In 2009, DMB and Cargill pitched high-density housing at the 1,400 acre industrial salt production site, with over half the property proposed as open space. In the face of community and environmental opposition, however, they withdrew the project and began working on a scaled-back plan.
For any project to move forward, approval will be needed by Redwood City’s council. The EPA’s decision on March 1, however, removed an important hurdle to development.
Soon after withdrawing its initial project, Cargill and DMB asked the U.S. Army Corps of Engineers and EPA for a jurisdictional determination on the property, stating that the site should not be subject to the federal Clean Water Act, which would require special permits.
Last week, the EPA issued its ruling that the salt ponds are not subject to the Clean Water Act of 1972.
“EPA has found that the Redwood City Salt Plant site does not include ‘waters of the United States’ because the site was converted to fast land long before the [Clean Water Act] was enacted,” according to the ruling, which can be read in full by clicking here.
The decision ended ambiguity that kept the property “in limbo,” according to Cargill/DMB.
“This determination does not change what is or is not allowed on the site today, but it does empower the local and regional community and regulators to explore the future of the site,” their statement said.
Longtime opponent of the project, David Lewis, criticized the EPA decision as “completely contrary to the law and the facts.”
“It directly contradicts a conclusion the EPA reached in 2016 after extensive review which found the entire Saltworks site within the jurisdiction of the Clean Water Act,” Lewis said.
In 2015, the EPA’s local regional office took over the review of the Clean Water Act jurisdictional determination. Their work and recommendations were not processed before the Trump Administration began office in January 2017, according to Lewis.
Before resigning as EPA administrator under the Trump administration, Scott Pruitt shifted control of jurisdictional determinations from EPA regional offices to his own office in Washington D.C. Lewis believes that decision led to the EPA’s March 1 ruling.
“DMB and Cargill have colluded with the Trump administration to advance its anti-environment agenda,” said Lewis.
Lewis said that won’t be a good look for a project trying to get community approval. The Saltworks project will be up against a community with heightened concern over problems like climate change and traffic, he said.
In their statement, DMB/Cargill said their project would provide solutions to those challenges and more.
“All around the Bay Area the region is struggling to address crippling congestion, dangerous flooding, sea-level rise, housing shortages, and a deficit of necessary open space for parks and marshlands restoration,” the developer said. “This land could contribute to sustainable solutions to these challenges.

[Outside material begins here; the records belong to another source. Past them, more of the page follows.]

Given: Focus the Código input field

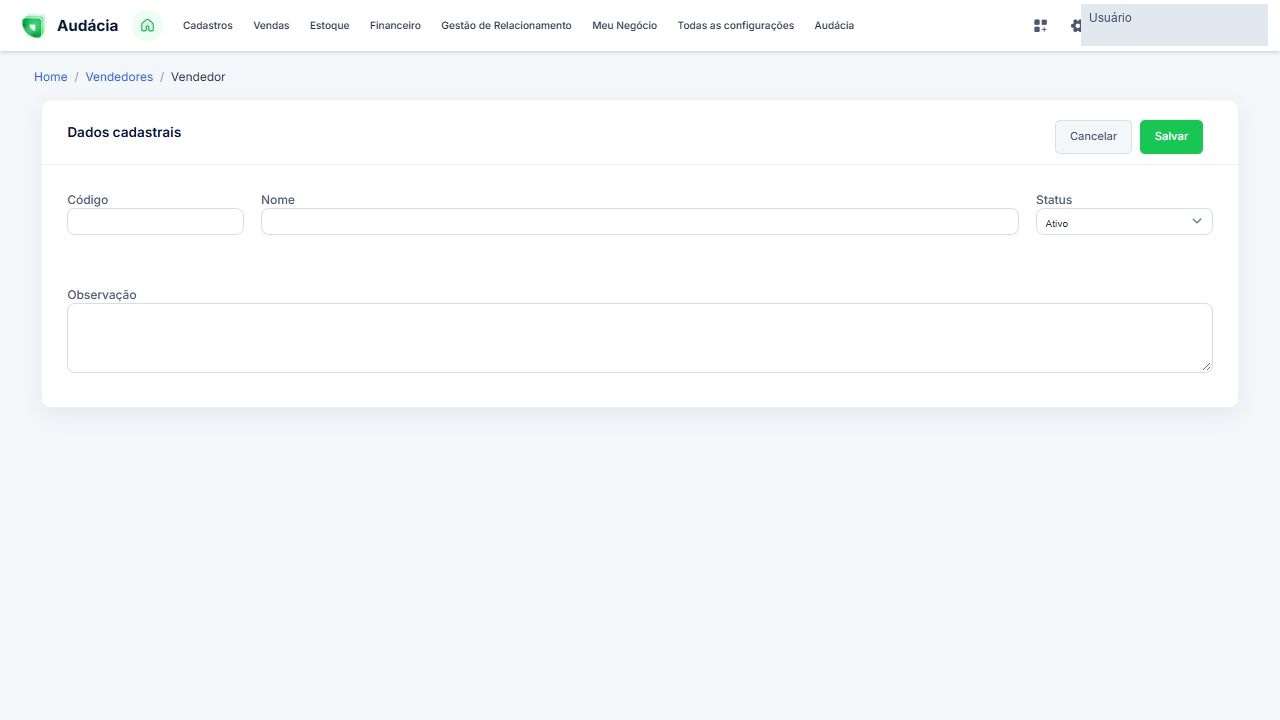Looking at the screenshot, I should coord(155,222).

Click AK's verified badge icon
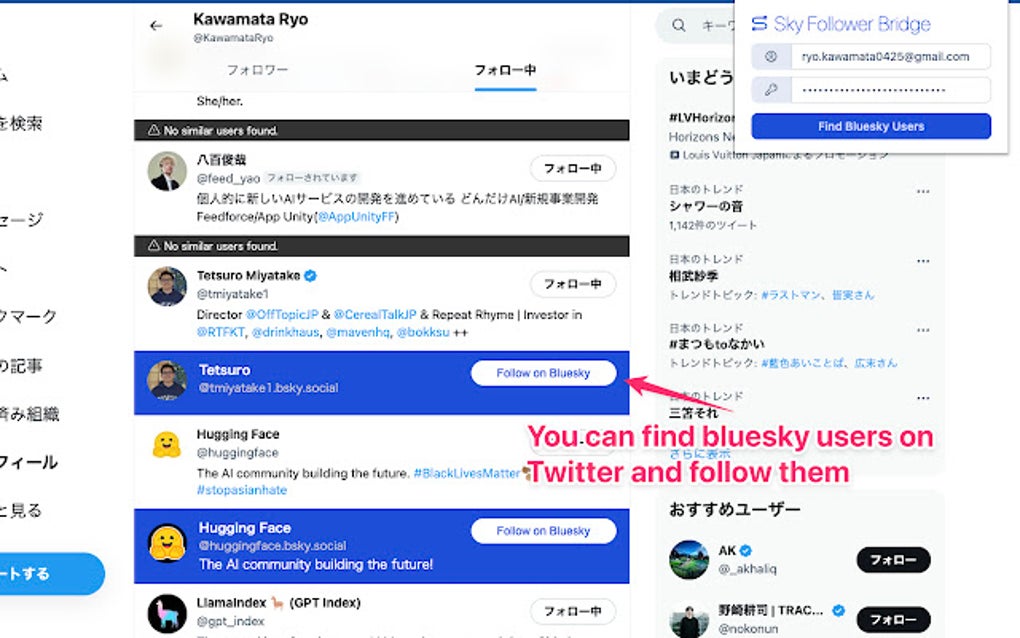[745, 551]
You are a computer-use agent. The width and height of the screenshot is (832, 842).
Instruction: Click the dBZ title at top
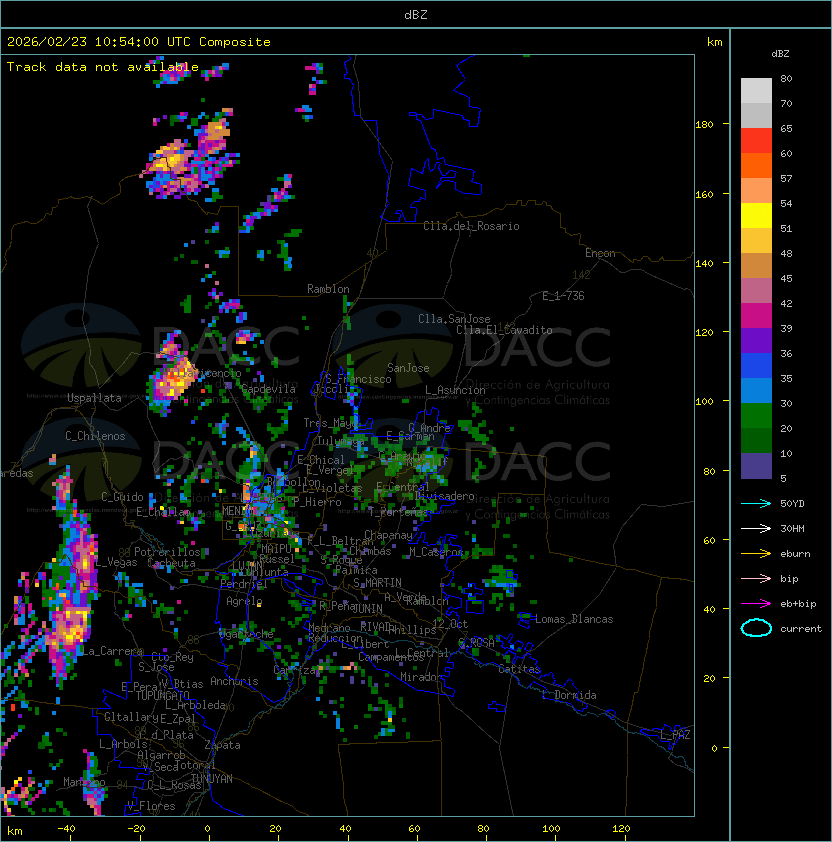coord(416,14)
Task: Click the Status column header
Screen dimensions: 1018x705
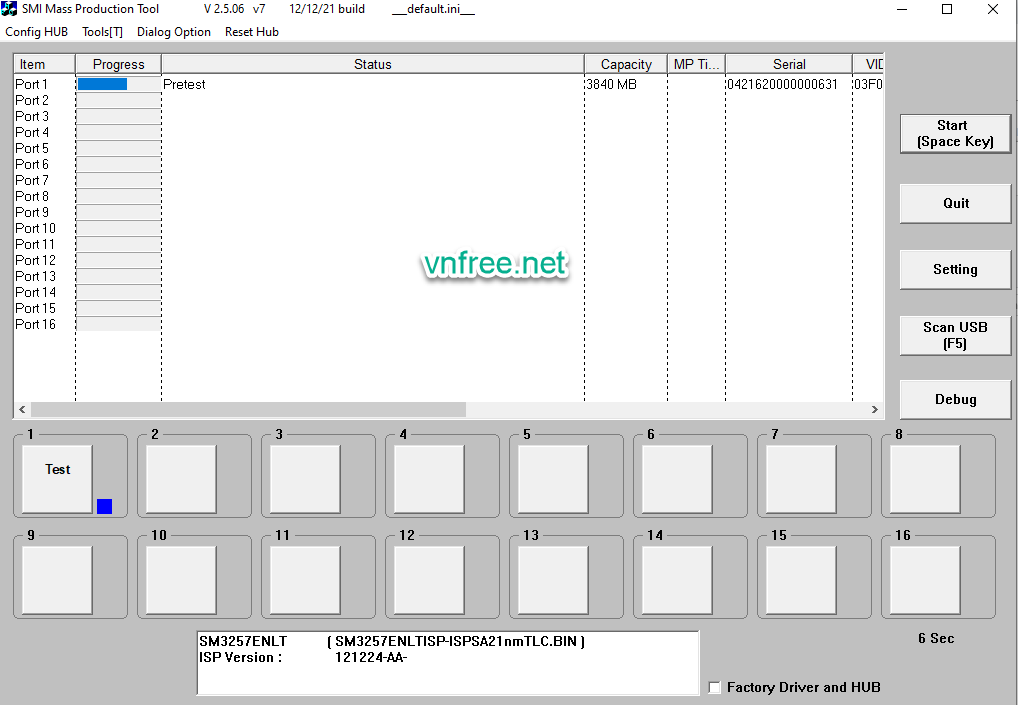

Currently, underutilized industrial sites and military bases throughout the region are being reimagined to meet regional needs and provide solutions to our biggest generational challenges.”
Editor’s Note: This story has been updated with comments provided by Redwood City Mayor Ian Bain.
Correction: An earlier version of this story incorrectly stated that the EPA decision meant that the federal government would not have a say in development proposals for the salt ponds. Other federal agencies would likely be involved in the review of development proposals.